Watson nutzte sein Wissen über das menschliche Verhalten auch in der Werbebranche. Er zeigte, dass sich Menschen durch das bloße Image eines Produkts zum Kauf motivieren lassen.
John B. Watson
John Broadus Watson wuchs in armen Verhältnissen in South Carolina auf. Sein Vater war ein Trinker und Schürzenjäger, der die Familie verließ, als John 13 Jahre alt war, die Mutter war sehr religiös. Watson war ein rebellischer, aggressiver Teenager, aber auch ein brillanter Nachwuchswissenschaftler. Schon mit 16 Jahren besuchte er die nahe gelegene Furman University. Nach seiner Promotion in Chicago wurde er Professor an der Johns Hopkins University. Im Ersten Weltkrieg arbeitete er kurzzeitig für die Armee, kehrte dann aber an die Johns Hopkins University zurück. Nach einer Affäre mit seiner wissenschaftlichen Mitarbeiterin Rosalie Rayner wurde er entlassen. Er wechselte in die Werbebranche und publizierte weiter. Als Rayner mit 37 Jahren starb, zog Watson sich aus der Öffentlichkeit zurück.
Hauptwerke
1913 Psychologie, wie sie der Behaviorist sieht
1920 Conditioned Emotional Reactions (mit Rosalie Rayner)
1924 Der Behaviorismus
DIESES GROSSE, GOTTGEGEBENE LABYRINTH, DAS UNSERE WELT IST
EDWARD TOLMAN (1886–1959)
IM KONTEXT
ANSATZ
Kognitiver Behaviorismus (Purposivismus)
FRÜHER
1890er-Jahre Iwan Pawlows Versuche an Hunden liefern die Grundlage einer Theorie des klassischen Konditionierens.

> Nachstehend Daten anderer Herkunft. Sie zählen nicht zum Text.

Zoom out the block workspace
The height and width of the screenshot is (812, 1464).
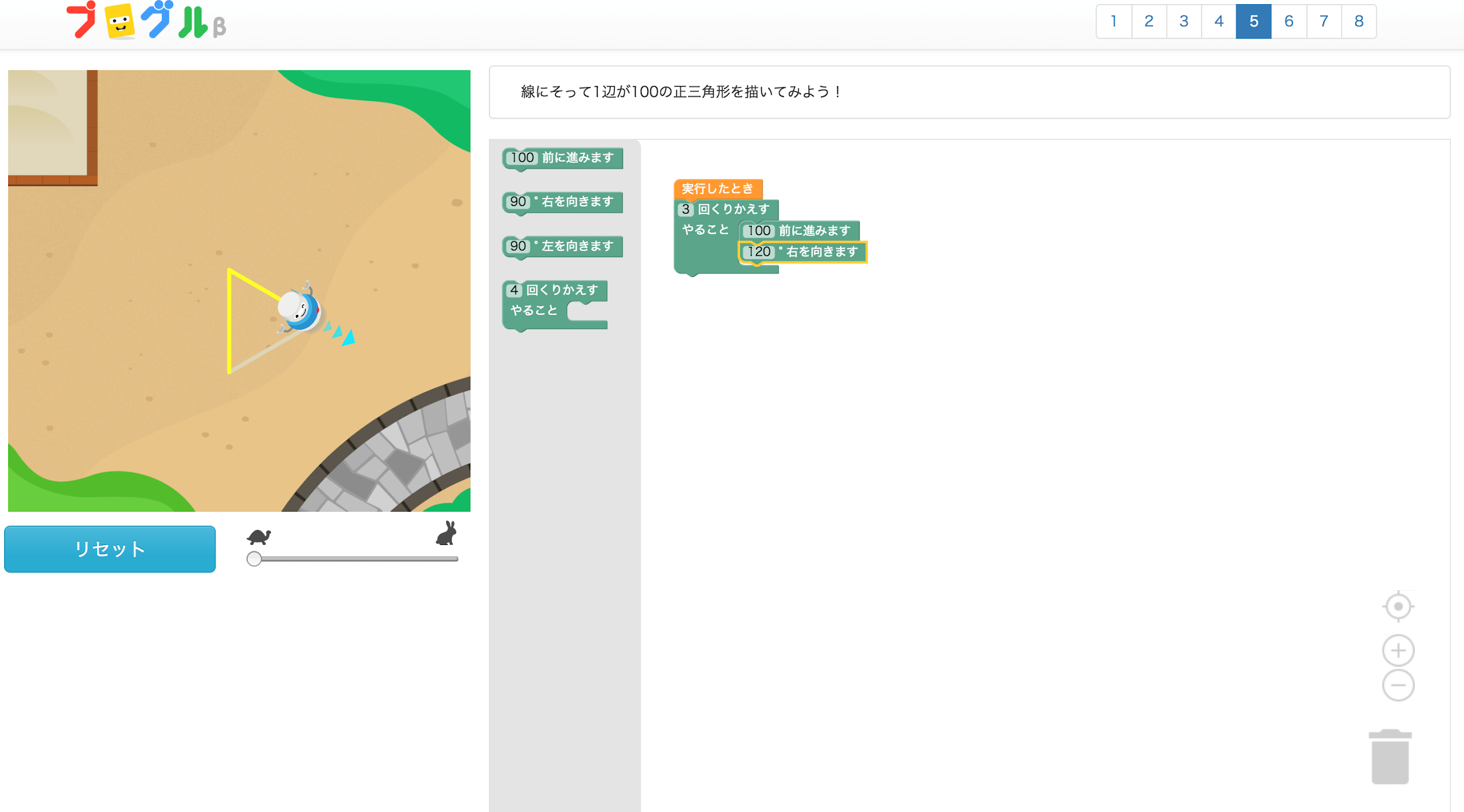pos(1398,685)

1920 John B. Watson führt Experimente mit Menschen durch, insbesondere mit dem »kleinen Albert«.
SPÄTER
1938 Für seine Versuche zum »operanten Konditionieren« setzt B. F. Skinner Tauben statt Ratten ein und verfeinert die Versuchsanordnung.
1950er-Jahre Die kognitive Psychologie löst den Behaviorismus als dominante Strömung der Psychologie ab.
1980er-Jahre Joseph Wolpes Verhaltenstherapie und Aaron Becks kognitive Therapie verschmelzen zur kognitivbehavioralen Therapie.
Obwohl er als einer der führenden amerikanischen Behavioristen galt, wählte Edward Tolman einen anderen Zugang als Thorndike und Watson. Er stimmte zwar dem methodischen Grundsatz des Behaviorismus zu, dass psychologische Forschung nur mithilfe objektiver wissenschaftlicher Experimente möglich sei. Aber er war ebenso an Bewusstseinsprozessen wie Wahrnehmung, Denken und Motivation interessiert, seit er in Deutschland die Gestaltpsychologie kennengelernt hatte. Indem er eine Brücke zwischen den beiden Ansätzen schlug, entwickelte er auch neue Ideen in Bezug auf die Rolle der Konditionierung und eine Theorie des zielorientierten Verhaltens (»purposive behaviorism«), die heute als »kognitiver Behaviorismus« bezeichnet wird.